Another important recent clinical advance in coronary artery spasm was the CorMICA study.28 This trial demonstrated that functional coronary angiography to assess the presence of coronary artery spasm and/or coronary microvascular dysfunction in patients with angina in the absence of obstructive coronary artery disease, had better outcomes with an appropriate stratified treatment plan than control patients who received standard care. These findings have prompted the inclusion of provocative spasm testing in both European and American guideline recommendations.29,30
Hence, in contemporary medicine, the assessment of coronary artery spasm has been incorporated in clinical guidelines, so that the pendulum is once more swinging in favour of coronary artery spasm. Moreover, in recent years, interest has evolved in ‘microvascular spasm’, where provocative coronary spasm testing does not invoke large vessel spasm but produces chest pain and ischaemic ECG changes, thereby implicating spasm at the microvascular level.31 The characteristics and management of these patients are not as well described as for those with large vessel spasm; future studies will clarify these aspects of this intriguing phenomenon.

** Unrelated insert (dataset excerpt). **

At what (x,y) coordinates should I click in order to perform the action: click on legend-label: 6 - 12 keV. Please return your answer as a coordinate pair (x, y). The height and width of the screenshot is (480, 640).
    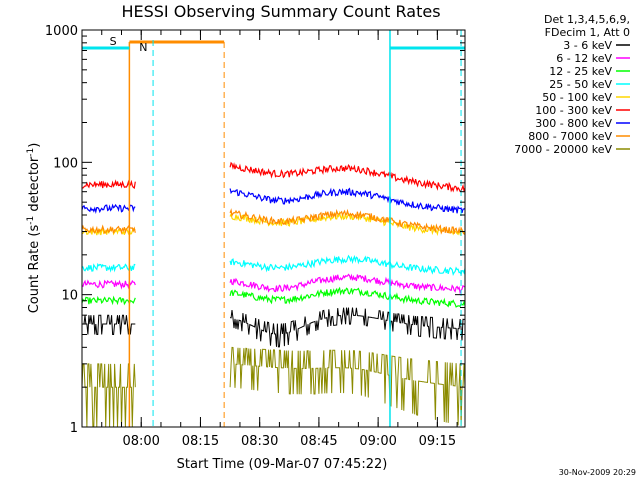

Future Considerations in the Evolution of Coronary Artery Spasm
Unfortunately, in 2021, the world lost an outstanding mentor and clinical scientist with the passing of Attilio Maseri and tributes to his scientific contributions were echoed from international icons across the world.32 If he were still with us today, what advice would he give in relation to the further evolution of coronary artery spasm? As students of his mentorship, the authors would speculate he might continue to advise us to:
- “Consider every patient you see as an n=1 research study, trying to dissect the clinical presentation and understanding the underlying pathophysiological mechanism.”
- “Look for coronary artery spasm, since if you don’t, you will miss the diagnosis;” hence, promote the appropriate use of guideline-recommended provocative spasm testing.
- “Always continue reading the scientific literature and seek new technologies to facilitate clinical research into this puzzling disorder.”
Certainly, medicine and patients have benefited from Maseri’s contribution to the diagnosis and management of coronary artery spasm. It is up to future generations to heed the lessons learned and avoid George Santayana’s prediction that “those who cannot remember the past are condemned to repeat it.”